For the record, 4 athletes were selected but have since withdrawn – they are Keith Gerrard, Martin Aram, David Munro and Rachael Tewkesbury. Undoubtedly these withdrawals have affected the overall medal potential of the team to some extent, but at the same time there will now be added responsibility on others, hopefully lifting them to greater heights (or longer throws and faster times!)

Others would certainly have been there but for injury problems, including John Halligan who ran so superbly in Rhodes in 2007, winning gold in the steeplechase and silver in the 10000m. Unfortunately a long-term foot injury has kept him out of action for most of the past year and continues to do so.

A word of sympathy also to Sarah Astin who has achieved so much success since coming into athletics a few years ago, only to be hit by persistent injury problems over the past couple of years which have ruined her hopes of going to Aland. Thankfully, Sarah now appears to be over the worst and is steadily building her training back up again – I have no doubt that she will be a major success when she makes her Island Games debut 2 years late in 2011.

IOM Long Jump record holder Phil Riley has also been out of action for most of the past 2 years with a badly broken arm, and this will be the first Games Louise Kneen has missed since making her debut in 1991 - coincidentally also in Aland!

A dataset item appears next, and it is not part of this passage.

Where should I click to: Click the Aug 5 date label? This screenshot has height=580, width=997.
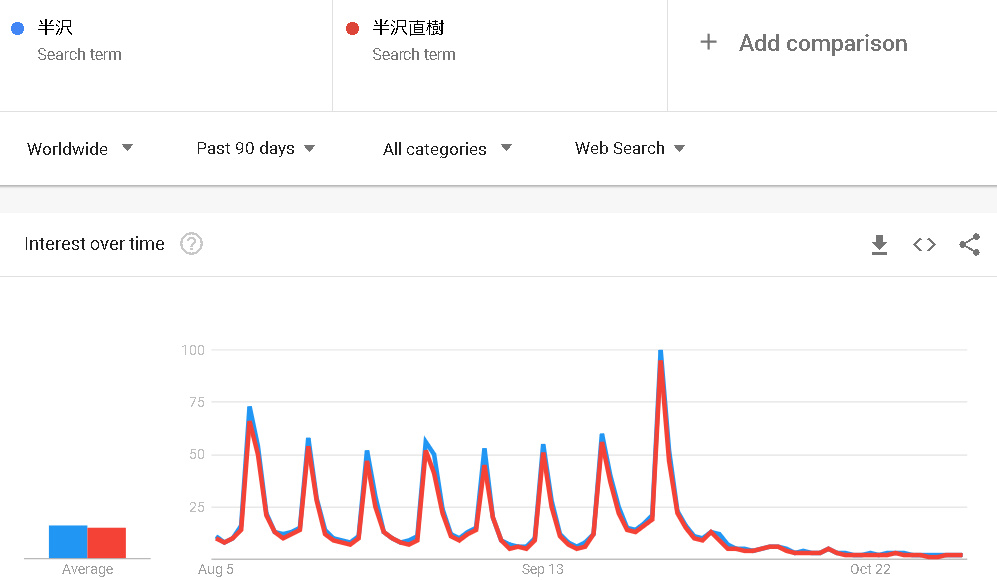coord(216,569)
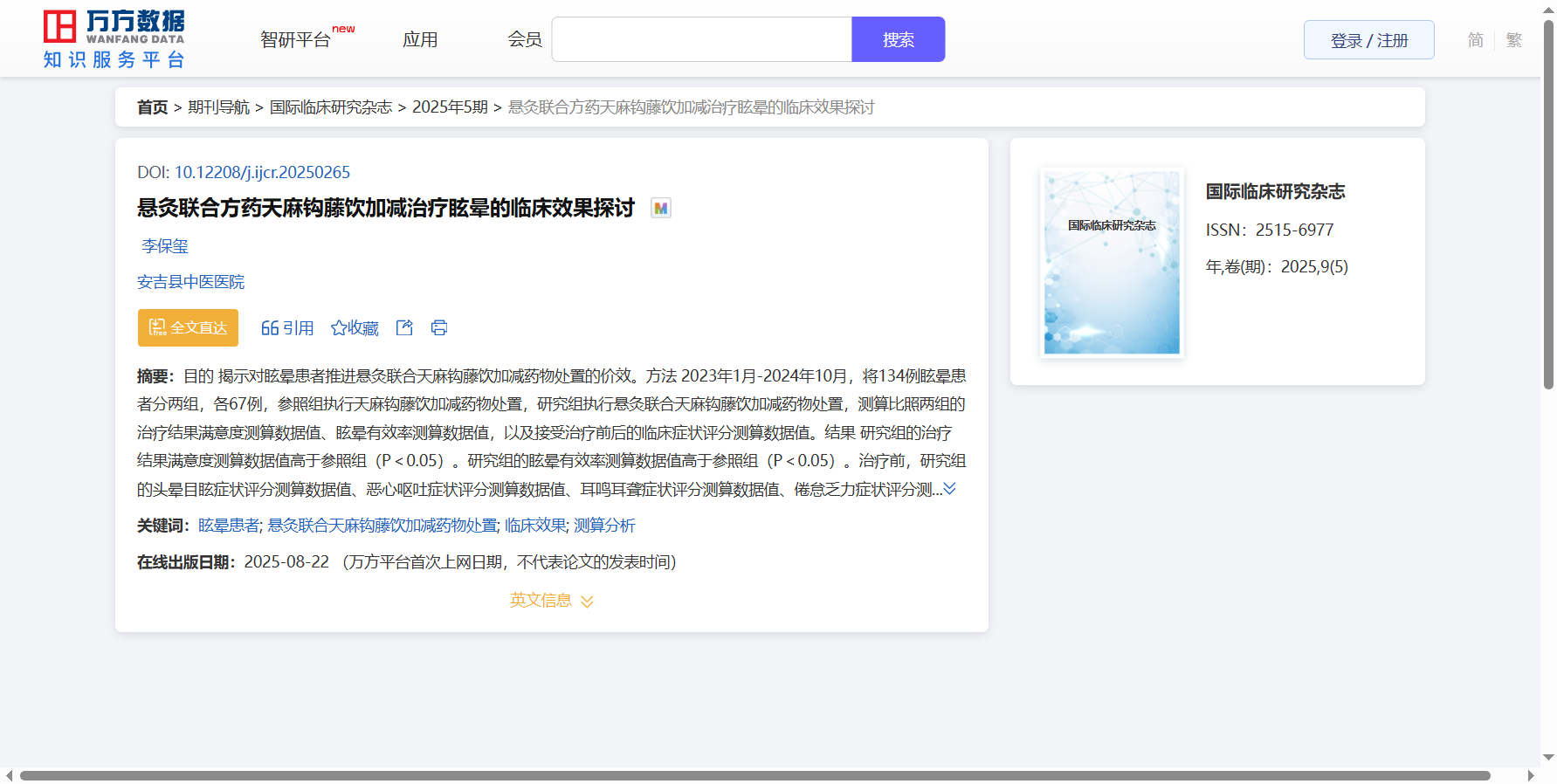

Louise has a tremendous record in the throwing events over many years, and if she has reached the end of her Island Games career she can look back with great pride on her achievements. She's still good enough to come back again though I reckon.

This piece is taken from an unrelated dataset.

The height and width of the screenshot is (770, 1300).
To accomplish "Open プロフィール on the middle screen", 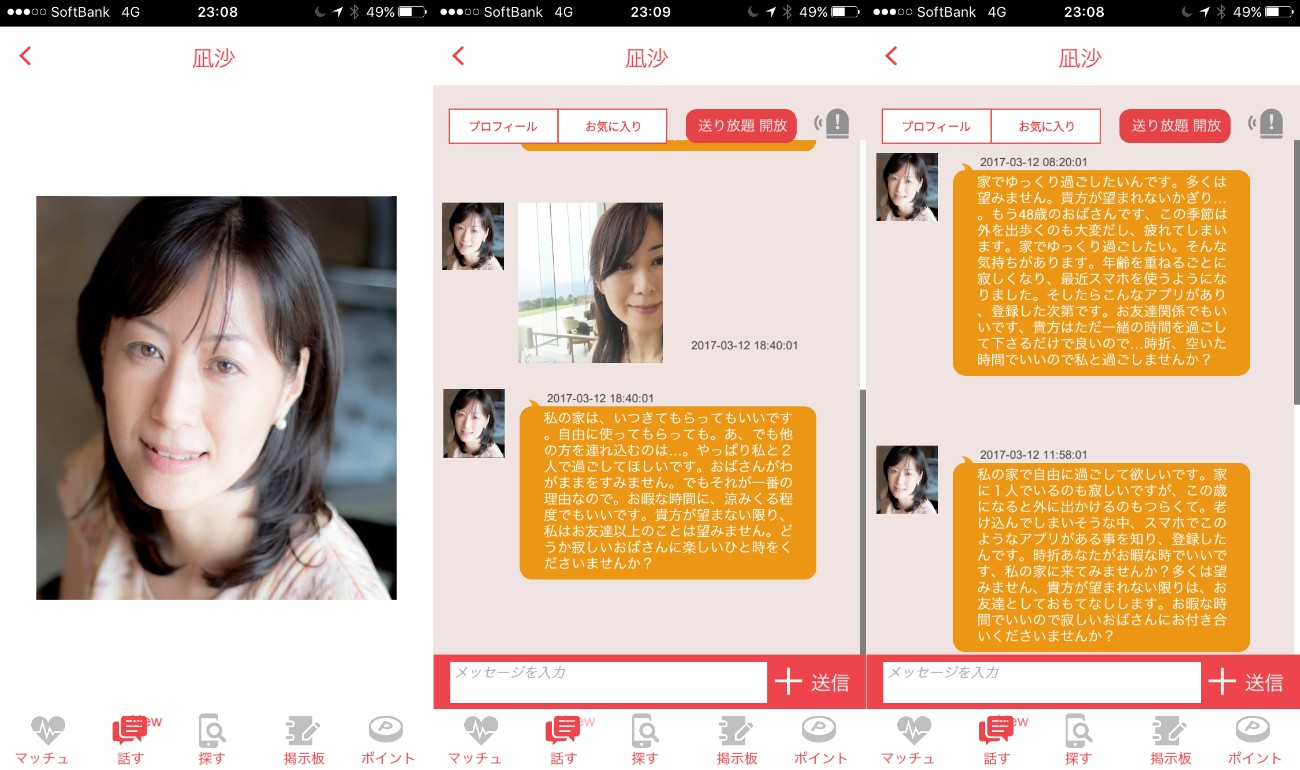I will point(503,127).
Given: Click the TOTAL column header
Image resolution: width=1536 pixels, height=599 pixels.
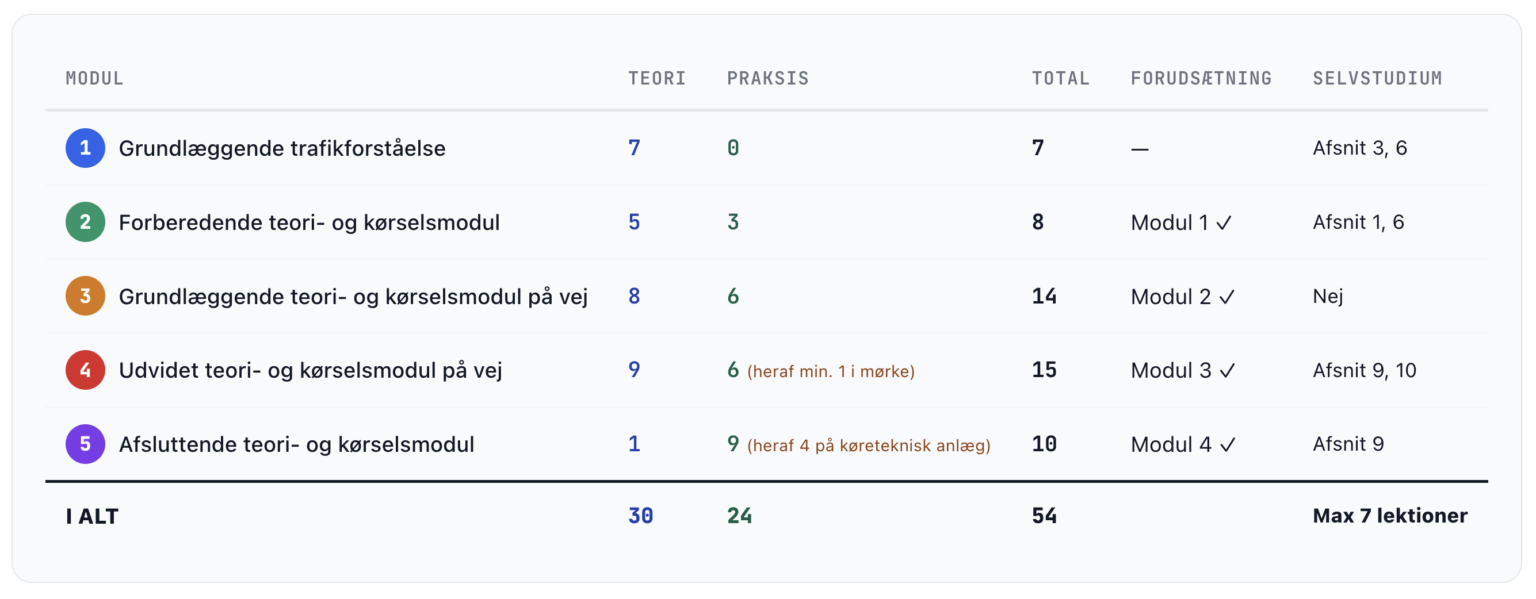Looking at the screenshot, I should click(x=1061, y=78).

However, from now on the blog will concentrate very much on the athletes who will be in Aland rather that those who won't. In the next entry I will look in a bit more depth at the chosen team, as not all will be familiar to the Manx athletics public. I will also post a few thoughts as to what sort of place I am expecting Aland to be.

See you on Sunday at the Northern 10 or the NSC Track (Day 2 of the IOM Track & Field Championships).